(KRÓTKIE ZADANIE): Wypisz wszystkie poniższe pozycje dokładnie w tej postaci, bez żadnych zmian.

═══ PRZEDSTAWIONE DANE ═══

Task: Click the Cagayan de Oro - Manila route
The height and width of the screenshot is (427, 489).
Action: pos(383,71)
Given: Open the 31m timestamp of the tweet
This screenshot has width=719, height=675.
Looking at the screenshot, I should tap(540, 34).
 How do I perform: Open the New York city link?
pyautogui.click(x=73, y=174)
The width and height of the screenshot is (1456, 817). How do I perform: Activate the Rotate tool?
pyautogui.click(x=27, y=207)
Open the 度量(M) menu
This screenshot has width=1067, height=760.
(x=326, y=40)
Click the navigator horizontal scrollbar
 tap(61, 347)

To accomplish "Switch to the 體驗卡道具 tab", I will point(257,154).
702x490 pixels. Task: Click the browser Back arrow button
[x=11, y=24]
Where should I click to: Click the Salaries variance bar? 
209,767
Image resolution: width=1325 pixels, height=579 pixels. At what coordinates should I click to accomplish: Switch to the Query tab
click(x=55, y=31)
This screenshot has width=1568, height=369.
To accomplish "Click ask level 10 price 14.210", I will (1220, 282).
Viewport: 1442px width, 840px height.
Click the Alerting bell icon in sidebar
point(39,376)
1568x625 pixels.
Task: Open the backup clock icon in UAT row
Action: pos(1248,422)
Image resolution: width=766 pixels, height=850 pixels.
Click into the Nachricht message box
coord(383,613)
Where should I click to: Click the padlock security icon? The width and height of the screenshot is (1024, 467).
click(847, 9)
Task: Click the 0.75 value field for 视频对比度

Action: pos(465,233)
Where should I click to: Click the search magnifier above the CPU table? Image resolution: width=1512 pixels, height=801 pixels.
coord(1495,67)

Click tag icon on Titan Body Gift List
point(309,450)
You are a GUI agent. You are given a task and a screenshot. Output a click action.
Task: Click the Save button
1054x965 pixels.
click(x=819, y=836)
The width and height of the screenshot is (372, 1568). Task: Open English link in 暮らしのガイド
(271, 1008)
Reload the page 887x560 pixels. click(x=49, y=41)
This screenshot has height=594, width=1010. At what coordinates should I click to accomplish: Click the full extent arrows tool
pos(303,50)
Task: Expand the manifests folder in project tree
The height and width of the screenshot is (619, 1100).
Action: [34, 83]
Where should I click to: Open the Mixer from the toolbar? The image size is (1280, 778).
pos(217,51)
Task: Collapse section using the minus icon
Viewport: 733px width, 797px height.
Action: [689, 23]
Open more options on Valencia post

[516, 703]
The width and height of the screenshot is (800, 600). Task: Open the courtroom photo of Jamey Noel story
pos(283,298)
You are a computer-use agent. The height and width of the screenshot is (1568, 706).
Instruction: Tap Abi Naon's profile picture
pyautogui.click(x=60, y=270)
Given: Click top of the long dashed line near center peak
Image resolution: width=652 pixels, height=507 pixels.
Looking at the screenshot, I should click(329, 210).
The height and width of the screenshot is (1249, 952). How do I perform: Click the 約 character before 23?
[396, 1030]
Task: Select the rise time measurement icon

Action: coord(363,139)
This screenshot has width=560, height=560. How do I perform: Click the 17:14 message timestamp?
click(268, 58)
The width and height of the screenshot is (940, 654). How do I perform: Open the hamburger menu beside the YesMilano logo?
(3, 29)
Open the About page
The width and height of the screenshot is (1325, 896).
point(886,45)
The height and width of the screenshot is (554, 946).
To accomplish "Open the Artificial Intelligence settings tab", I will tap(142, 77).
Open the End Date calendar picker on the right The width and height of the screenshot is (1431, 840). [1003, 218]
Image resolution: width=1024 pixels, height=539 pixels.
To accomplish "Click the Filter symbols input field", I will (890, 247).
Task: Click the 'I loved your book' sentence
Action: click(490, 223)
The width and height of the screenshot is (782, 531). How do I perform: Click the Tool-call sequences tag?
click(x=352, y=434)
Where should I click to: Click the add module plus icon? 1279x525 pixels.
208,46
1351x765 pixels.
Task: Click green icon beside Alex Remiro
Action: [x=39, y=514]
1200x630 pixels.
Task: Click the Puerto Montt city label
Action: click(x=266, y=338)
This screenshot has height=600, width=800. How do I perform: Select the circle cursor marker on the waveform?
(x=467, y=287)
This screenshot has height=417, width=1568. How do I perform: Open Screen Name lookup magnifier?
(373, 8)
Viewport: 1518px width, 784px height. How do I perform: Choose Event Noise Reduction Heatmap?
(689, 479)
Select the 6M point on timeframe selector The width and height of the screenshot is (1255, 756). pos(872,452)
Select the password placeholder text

═══

(PEŁNA ODPOWIEDŹ):
Task: Click the Cagayan de Oro - Manila route
The height and width of the screenshot is (427, 489).
Action: pos(383,71)
Given: Open the 31m timestamp of the tweet
This screenshot has width=719, height=675.
Looking at the screenshot, I should tap(540, 34).
 How do I perform: Open the New York city link?
pyautogui.click(x=73, y=174)
The width and height of the screenshot is (1456, 817). How do I perform: Activate the Rotate tool?
pyautogui.click(x=27, y=207)
Open the 度量(M) menu
This screenshot has width=1067, height=760.
(x=326, y=40)
Click the navigator horizontal scrollbar
 tap(61, 347)

To accomplish "Switch to the 體驗卡道具 tab", I will point(257,154).
702x490 pixels. Task: Click the browser Back arrow button
[x=11, y=24]
Where should I click to: Click the Salaries variance bar? 
209,767
Image resolution: width=1325 pixels, height=579 pixels. At what coordinates should I click to accomplish: Switch to the Query tab
click(x=55, y=31)
This screenshot has width=1568, height=369.
To accomplish "Click ask level 10 price 14.210", I will (1220, 282).
Viewport: 1442px width, 840px height.
Click the Alerting bell icon in sidebar
point(39,376)
1568x625 pixels.
Task: Open the backup clock icon in UAT row
Action: pos(1248,422)
Image resolution: width=766 pixels, height=850 pixels.
Click into the Nachricht message box
coord(383,613)
Where should I click to: Click the padlock security icon? The width and height of the screenshot is (1024, 467).
click(847, 9)
Task: Click the 0.75 value field for 视频对比度

Action: pos(465,233)
Where should I click to: Click the search magnifier above the CPU table? Image resolution: width=1512 pixels, height=801 pixels.
coord(1495,67)

Click tag icon on Titan Body Gift List
point(309,450)
You are a GUI agent. You are given a task and a screenshot. Output a click action.
Task: Click the Save button
1054x965 pixels.
click(x=819, y=836)
The width and height of the screenshot is (372, 1568). Task: Open English link in 暮らしのガイド
(271, 1008)
Reload the page 887x560 pixels. click(x=49, y=41)
This screenshot has height=594, width=1010. At what coordinates should I click to accomplish: Click the full extent arrows tool
pos(303,50)
Task: Expand the manifests folder in project tree
The height and width of the screenshot is (619, 1100).
Action: [34, 83]
Where should I click to: Open the Mixer from the toolbar? The image size is (1280, 778).
pos(217,51)
Task: Collapse section using the minus icon
Viewport: 733px width, 797px height.
Action: [689, 23]
Open more options on Valencia post

[516, 703]
The width and height of the screenshot is (800, 600). Task: Open the courtroom photo of Jamey Noel story
pos(283,298)
You are a computer-use agent. The height and width of the screenshot is (1568, 706).
Instruction: Tap Abi Naon's profile picture
pyautogui.click(x=60, y=270)
Given: Click top of the long dashed line near center peak
Image resolution: width=652 pixels, height=507 pixels.
Looking at the screenshot, I should click(329, 210).
The height and width of the screenshot is (1249, 952). How do I perform: Click the 約 character before 23?
[396, 1030]
Task: Select the rise time measurement icon

Action: coord(363,139)
This screenshot has width=560, height=560. How do I perform: Click the 17:14 message timestamp?
click(268, 58)
The width and height of the screenshot is (940, 654). How do I perform: Open the hamburger menu beside the YesMilano logo?
(3, 29)
Open the About page
The width and height of the screenshot is (1325, 896).
point(886,45)
The height and width of the screenshot is (554, 946).
To accomplish "Open the Artificial Intelligence settings tab", I will tap(142, 77).
Open the End Date calendar picker on the right The width and height of the screenshot is (1431, 840). [1003, 218]
Image resolution: width=1024 pixels, height=539 pixels.
To accomplish "Click the Filter symbols input field", I will (890, 247).
Task: Click the 'I loved your book' sentence
Action: click(490, 223)
The width and height of the screenshot is (782, 531). How do I perform: Click the Tool-call sequences tag?
click(x=352, y=434)
Where should I click to: Click the add module plus icon? 1279x525 pixels.
208,46
1351x765 pixels.
Task: Click green icon beside Alex Remiro
Action: [x=39, y=514]
1200x630 pixels.
Task: Click the Puerto Montt city label
Action: click(x=266, y=338)
This screenshot has height=600, width=800. How do I perform: Select the circle cursor marker on the waveform?
(x=467, y=287)
This screenshot has height=417, width=1568. How do I perform: Open Screen Name lookup magnifier?
(373, 8)
Viewport: 1518px width, 784px height. How do I perform: Choose Event Noise Reduction Heatmap?
(689, 479)
Select the 6M point on timeframe selector The width and height of the screenshot is (1255, 756). pos(872,452)
Select the password placeholder text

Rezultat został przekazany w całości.